In-Memory Data Grids overcome these issues.
What is an In-Memory Data Grid (Aka “Distributed cache”, “Distributed Data Grid”)?

  • A new “vertical” storage tier :
    • Runs as middleware software.
    • Ads missing storage layer to boost performance.
    • Uses out-of-process memory.
    • Avoids repeated trips to a backing store.

Vertical storage

A new “horizontal” storage tier:

  • Allows data sharing among servers.
  • Scales performance and capacity.
  • Ads high availability.
  • Can be used independently of backing storage.

Horizontal storage

 

Top benefits of IMDGs

  1. Faster access time for business logic state or database data – Data storing in IMDGs from Database or through some business logic is quite fast.
  2. Scalable throughput to match growing workload and keep response times low – You can load as much data as the RAM of your server farm can store and also data reading speed from these IMDGs are nearly constant because the data is stored in Key/value pair (Hashing) in the RAM and hence data reading speed is independent of Data stored in the RAM.
  3. High availability to prevent data loss if a grid server (or network link) fails – IMDGs have Data Replication techniques so due to this same Data copy resides on many IMDGs nodes. So, when one node fails still we can read the data from other nodes.
  4. Shared access to data across the server farm – Data is shared between the servers in the farm. So, all the servers are in connected mode always, we can hit any sever and can reach to any other server in no-time.
  5. Fast data analysis for quickly and easily mining data using “map/reduce” – It uses “map/reduce” technique so data analysis times is reduced significantly (like in Hadoop).
  6. Global data access across multiple sites and cloud.

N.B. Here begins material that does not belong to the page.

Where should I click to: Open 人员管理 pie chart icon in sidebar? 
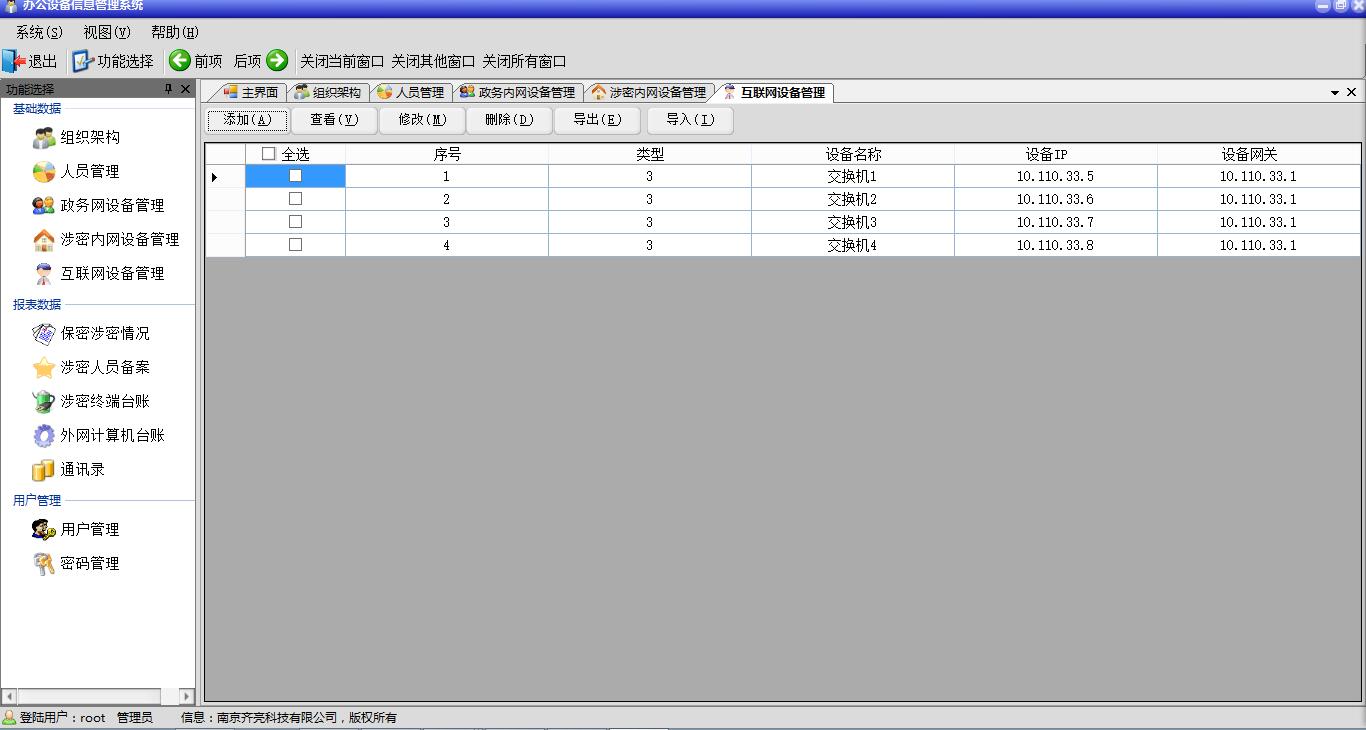43,172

IMDB Vs DBMS (note: Throughput doesn’t have any impact on IMDG while DBMS suffers as throughput increases.)

Why IMDG?

  • For large volume transaction, there is need for faster access to data to meet business demands.
  • Traditional database have IO operation which are heavy and this limitation initiated need for in memory technologies.

What is IMDG?

  • It is not
    • In memory relational database
    • NOSQL database
    • Normal relational database
    • But a different breed of data store
    • All data is stored in RAM, in distributed mode
    • Servers can be added/removed without disruption
    • Data model is object based (Key-value)
    • Failover and high availability
    • Low response time

Factors for Accelerating IMDGs:

  • Industry demand and competitive Advantage.
  • Hardware revolution.
  • Data complexity.
  • Cloud computing.

IMDGs Products (some of them):

  • Oracle Coherence (Java)
  • VMWare Gemfire (Java)
  • ScaleOut Stateserver (SOSS) (.Net)
  • Alachisoft Ncache (.Net)

Architectural points:

  • Data distribution IMDG has techniques like Partitioned, Distributed, and Replicated etc for data distribution.
  • Custom Serialization: Serialization options are offered other than Java serialization that give you higher performance and greater flexibility for data storage, transfers, and language types e.g. Gemfire offers PdxSerializer, Coherence offered PoF etc.
  • Data Querying/ OQL:  These solutions generally provide SQL-like querying language that allows you to access data stored. OQL syntax is very similar to SQL but they have other differences as well.
  • Continuous Queries: IMDB provides a feature that combines a query result with a continuous stream of related events in order to maintain an up-to-date query result in a real-time fashion. This capability is called Continuous Query, because it has the same effect as if the desired query had zero latency and the query were being executed several times every millisecond.
  • Failover and High Availability: When one server crashes, the client connections automatically connect to the other servers.
  • User Authentication: When applications aren’t using sensitive information, we can go by simple UserName/Password based basic authentication. But anything beyond basic authentication like LDAP, PKCS or Kerberos will depend upon the product in use. So, the product (like Coherence, VMWare Gemfire etc.) should be pluggable for respective authentication technique.